I have been working on a project on the Dalit Panther movement and the little magazines of Maharashtra. Since the research started, I have found myself thinking more and more about the Buddhist culture and history that the late poet, writer and artist Raja Dhale kept pushing us towards. I am asked about a Dalit ‘aesthetic’ but I don’t know what a Dalit aesthetic is, since Dalits aren’t a monolith. There must be thousands of different visual styles and cultures depending on the different Dalit communities specific to regions and languages across the subcontinent. Often, as folx from marginalised communities, we aren’t allowed to see ourselves in the history and legacy of this country, even though we are the artists and crafts persons behind all the ‘rich’ and ‘diverse’ Indian culture. But, I don’t think I represent a community or anything like that; I’m very aware of the space and perspective I function from, but I’m just one artist from a community of phenomenal artists and creators for centuries. I can only represent my experiences and hope that others can connect with it.
The art school I attended didn’t have any caste or class-consciousness and was dominated by people of extreme caste privilege. The only person I could connect with in that institution, who knew exactly what my struggles in building a practice is going to be, was Abhiyan Humane. He was a great teacher and although I never had a class with him, he was my guide. At the very beginning of my career, he set me up with internships, jobs. He knew just how intimidated I might be and ensured that I felt confident and comfortable in what I do. He taught me that I had a right to be there and exist as an artist.
Besides that, my parents are also from the movement, so I grew up around the best poets, writers, artists, translators. I knew of Namdeo Dhasal before I ever heard of any American poet in art school simply because that was my family’s world and it was a privilege.
In terms of visual art, I was struggling to find a space that I thought represented me or I felt safe in. And, although, I was never part of Clark House Initiative, contemporary artist Yogesh Barve invited the Dalit Panther Archive to participate in a group exhibition with them. But long before that, CHI and its artists were people I wanted to learn more from and be around. I think after I met the artists of CHI, I felt safe and understood in the ‘art world’ for the first time. That’s why spaces like these are important and should be encouraged, supported, and protected.
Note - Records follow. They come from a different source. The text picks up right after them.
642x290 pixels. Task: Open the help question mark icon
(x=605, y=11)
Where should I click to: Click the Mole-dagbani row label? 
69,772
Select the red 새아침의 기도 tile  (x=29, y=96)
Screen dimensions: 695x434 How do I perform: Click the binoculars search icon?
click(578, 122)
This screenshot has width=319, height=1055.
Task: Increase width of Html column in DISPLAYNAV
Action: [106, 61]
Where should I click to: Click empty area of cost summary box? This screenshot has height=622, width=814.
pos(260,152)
Vijila Chirappad’s poem, Wasteland, really stood out for me. Especially, the literal and notional back door in the poem. It captures the hypocrisy of dominant castes and their charades very eloquently.”
Vijila Chirappad‘s work includes three collections of poetry in Malayalam: Adukala Illathaa Veedu (A Home without a Kitchen, 2006), Amma Oru Kalpanika Kavitha Alla (Mother is not a Poetic Figment of our Imagination, 2009), and Pakarthi Ezhuthu Her poems “A Place for Me”, “Can’t Grow My Nails” and “The Autobiography of a Bitch” have also been included in the 2012 Oxford India Anthology of Malayalam Dalit Writing.
Shrujana Niranjani Shridhar is an illustrator and designer practising in Mumbai. She completed her Diploma in Visual Communication and Art from Srishti Institute of Art, Design and Technology, Bangalore. In 2016, she co-founded the Dalit Panther Archive to document the Dalit Panther movement of the 1970s.